Exercise directions
Below are records. Return each one exactly as written.

Study material
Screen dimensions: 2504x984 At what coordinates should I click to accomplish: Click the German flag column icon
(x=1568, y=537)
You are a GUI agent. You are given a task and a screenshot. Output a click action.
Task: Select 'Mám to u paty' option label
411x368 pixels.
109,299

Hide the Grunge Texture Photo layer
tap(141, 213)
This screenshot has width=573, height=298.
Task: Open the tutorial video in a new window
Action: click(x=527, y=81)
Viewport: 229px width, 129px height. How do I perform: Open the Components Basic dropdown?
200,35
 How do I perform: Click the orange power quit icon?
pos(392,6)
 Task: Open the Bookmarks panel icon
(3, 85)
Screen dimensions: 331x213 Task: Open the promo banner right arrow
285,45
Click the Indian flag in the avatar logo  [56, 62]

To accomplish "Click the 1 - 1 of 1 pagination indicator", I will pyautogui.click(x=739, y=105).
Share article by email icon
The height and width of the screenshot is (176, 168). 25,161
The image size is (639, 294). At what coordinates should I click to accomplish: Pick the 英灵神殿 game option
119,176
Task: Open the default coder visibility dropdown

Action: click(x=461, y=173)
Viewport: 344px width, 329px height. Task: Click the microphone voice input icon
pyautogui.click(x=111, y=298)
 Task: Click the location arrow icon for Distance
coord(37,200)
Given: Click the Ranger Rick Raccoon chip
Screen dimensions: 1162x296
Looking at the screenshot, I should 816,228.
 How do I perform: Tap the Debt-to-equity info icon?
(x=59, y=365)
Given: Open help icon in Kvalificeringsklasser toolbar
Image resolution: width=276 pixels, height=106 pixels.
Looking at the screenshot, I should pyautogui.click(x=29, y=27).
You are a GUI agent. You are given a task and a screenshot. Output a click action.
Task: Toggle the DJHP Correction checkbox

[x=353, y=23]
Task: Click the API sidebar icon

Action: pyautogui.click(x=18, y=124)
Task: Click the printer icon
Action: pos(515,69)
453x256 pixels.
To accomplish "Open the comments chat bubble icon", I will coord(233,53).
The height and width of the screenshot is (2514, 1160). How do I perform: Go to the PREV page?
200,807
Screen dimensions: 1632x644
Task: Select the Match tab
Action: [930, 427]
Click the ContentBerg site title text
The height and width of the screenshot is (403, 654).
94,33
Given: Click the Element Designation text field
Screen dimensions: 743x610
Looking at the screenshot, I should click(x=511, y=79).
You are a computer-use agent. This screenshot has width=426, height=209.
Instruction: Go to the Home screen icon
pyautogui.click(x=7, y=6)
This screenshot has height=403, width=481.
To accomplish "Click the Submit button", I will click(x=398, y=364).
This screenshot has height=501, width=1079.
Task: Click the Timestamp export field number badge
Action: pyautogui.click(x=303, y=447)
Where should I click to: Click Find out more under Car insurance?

Your response
Screen dimensions: 2504x984 At what coordinates should I click to accomplish: Click the German flag column icon
(x=1568, y=537)
You are a GUI agent. You are given a task and a screenshot. Output a click action.
Task: Select 'Mám to u paty' option label
411x368 pixels.
109,299

Hide the Grunge Texture Photo layer
tap(141, 213)
This screenshot has width=573, height=298.
Task: Open the tutorial video in a new window
Action: click(x=527, y=81)
Viewport: 229px width, 129px height. How do I perform: Open the Components Basic dropdown?
200,35
 How do I perform: Click the orange power quit icon?
pos(392,6)
 Task: Open the Bookmarks panel icon
(3, 85)
Screen dimensions: 331x213 Task: Open the promo banner right arrow
285,45
Click the Indian flag in the avatar logo  [56, 62]

To accomplish "Click the 1 - 1 of 1 pagination indicator", I will pyautogui.click(x=739, y=105).
Share article by email icon
The height and width of the screenshot is (176, 168). 25,161
The image size is (639, 294). At what coordinates should I click to accomplish: Pick the 英灵神殿 game option
119,176
Task: Open the default coder visibility dropdown

Action: click(x=461, y=173)
Viewport: 344px width, 329px height. Task: Click the microphone voice input icon
pyautogui.click(x=111, y=298)
 Task: Click the location arrow icon for Distance
coord(37,200)
Given: Click the Ranger Rick Raccoon chip
Screen dimensions: 1162x296
Looking at the screenshot, I should 816,228.
 How do I perform: Tap the Debt-to-equity info icon?
(x=59, y=365)
Given: Open help icon in Kvalificeringsklasser toolbar
Image resolution: width=276 pixels, height=106 pixels.
Looking at the screenshot, I should pyautogui.click(x=29, y=27).
You are a GUI agent. You are given a task and a screenshot. Output a click action.
Task: Toggle the DJHP Correction checkbox

[x=353, y=23]
Task: Click the API sidebar icon

Action: pyautogui.click(x=18, y=124)
Task: Click the printer icon
Action: pos(515,69)
453x256 pixels.
To accomplish "Open the comments chat bubble icon", I will coord(233,53).
The height and width of the screenshot is (2514, 1160). How do I perform: Go to the PREV page?
200,807
Screen dimensions: 1632x644
Task: Select the Match tab
Action: [930, 427]
Click the ContentBerg site title text
The height and width of the screenshot is (403, 654).
94,33
Given: Click the Element Designation text field
Screen dimensions: 743x610
Looking at the screenshot, I should click(x=511, y=79).
You are a computer-use agent. This screenshot has width=426, height=209.
Instruction: Go to the Home screen icon
pyautogui.click(x=7, y=6)
This screenshot has height=403, width=481.
To accomplish "Click the Submit button", I will click(x=398, y=364).
This screenshot has height=501, width=1079.
Task: Click the Timestamp export field number badge
Action: pyautogui.click(x=303, y=447)
Where should I click to: Click Find out more under Car insurance?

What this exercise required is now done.